Arrange the material below as a JSON list of strings, with each line as its own string and blank lines omitted.

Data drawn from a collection

::::

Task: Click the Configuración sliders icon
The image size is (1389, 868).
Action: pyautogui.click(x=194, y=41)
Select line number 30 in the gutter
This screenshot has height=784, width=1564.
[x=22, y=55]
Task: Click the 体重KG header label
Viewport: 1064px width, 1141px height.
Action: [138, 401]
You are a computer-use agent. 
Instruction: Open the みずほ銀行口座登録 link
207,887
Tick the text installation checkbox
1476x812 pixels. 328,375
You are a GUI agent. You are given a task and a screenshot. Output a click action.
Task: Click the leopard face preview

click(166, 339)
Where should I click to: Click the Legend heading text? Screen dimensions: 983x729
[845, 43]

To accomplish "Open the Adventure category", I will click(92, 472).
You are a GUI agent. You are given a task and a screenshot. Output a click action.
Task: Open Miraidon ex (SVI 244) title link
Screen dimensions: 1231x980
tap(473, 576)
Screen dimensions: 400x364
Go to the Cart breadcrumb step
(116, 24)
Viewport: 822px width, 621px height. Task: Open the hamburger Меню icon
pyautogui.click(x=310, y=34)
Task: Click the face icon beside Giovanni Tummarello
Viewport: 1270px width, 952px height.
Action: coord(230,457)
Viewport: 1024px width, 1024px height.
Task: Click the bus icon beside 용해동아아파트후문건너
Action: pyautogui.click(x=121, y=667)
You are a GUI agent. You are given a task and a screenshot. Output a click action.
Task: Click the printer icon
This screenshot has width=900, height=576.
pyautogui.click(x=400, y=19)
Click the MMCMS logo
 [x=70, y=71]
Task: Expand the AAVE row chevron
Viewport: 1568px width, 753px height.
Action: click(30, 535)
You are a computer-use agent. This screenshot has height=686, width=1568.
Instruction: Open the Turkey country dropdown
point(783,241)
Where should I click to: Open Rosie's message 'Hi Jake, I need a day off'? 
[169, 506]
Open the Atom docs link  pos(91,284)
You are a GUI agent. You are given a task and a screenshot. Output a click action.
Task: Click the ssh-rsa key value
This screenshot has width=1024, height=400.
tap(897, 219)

::::

▸ RESULT:
[
  "Task: Click the Configuración sliders icon",
  "The image size is (1389, 868).",
  "Action: pyautogui.click(x=194, y=41)",
  "Select line number 30 in the gutter",
  "This screenshot has height=784, width=1564.",
  "[x=22, y=55]",
  "Task: Click the 体重KG header label",
  "Viewport: 1064px width, 1141px height.",
  "Action: [138, 401]",
  "You are a computer-use agent. ",
  "Instruction: Open the みずほ銀行口座登録 link",
  "207,887",
  "Tick the text installation checkbox",
  "1476x812 pixels. 328,375",
  "You are a GUI agent. You are given a task and a screenshot. Output a click action.",
  "Task: Click the leopard face preview",
  "click(166, 339)",
  "Where should I click to: Click the Legend heading text? Screen dimensions: 983x729",
  "[845, 43]",
  "To accomplish \"Open the Adventure category\", I will click(92, 472).",
  "You are a GUI agent. You are given a task and a screenshot. Output a click action.",
  "Task: Open Miraidon ex (SVI 244) title link",
  "Screen dimensions: 1231x980",
  "tap(473, 576)",
  "Screen dimensions: 400x364",
  "Go to the Cart breadcrumb step",
  "(116, 24)",
  "Viewport: 822px width, 621px height. Task: Open the hamburger Меню icon",
  "pyautogui.click(x=310, y=34)",
  "Task: Click the face icon beside Giovanni Tummarello",
  "Viewport: 1270px width, 952px height.",
  "Action: coord(230,457)",
  "Viewport: 1024px width, 1024px height.",
  "Task: Click the bus icon beside 용해동아아파트후문건너",
  "Action: pyautogui.click(x=121, y=667)",
  "You are a GUI agent. You are given a task and a screenshot. Output a click action.",
  "Task: Click the printer icon",
  "This screenshot has width=900, height=576.",
  "pyautogui.click(x=400, y=19)",
  "Click the MMCMS logo",
  " [x=70, y=71]",
  "Task: Expand the AAVE row chevron",
  "Viewport: 1568px width, 753px height.",
  "Action: click(30, 535)",
  "You are a computer-use agent. This screenshot has height=686, width=1568.",
  "Instruction: Open the Turkey country dropdown",
  "point(783,241)",
  "Where should I click to: Open Rosie's message 'Hi Jake, I need a day off'? ",
  "[169, 506]",
  "Open the Atom docs link  pos(91,284)",
  "You are a GUI agent. You are given a task and a screenshot. Output a click action.",
  "Task: Click the ssh-rsa key value",
  "This screenshot has width=1024, height=400.",
  "tap(897, 219)"
]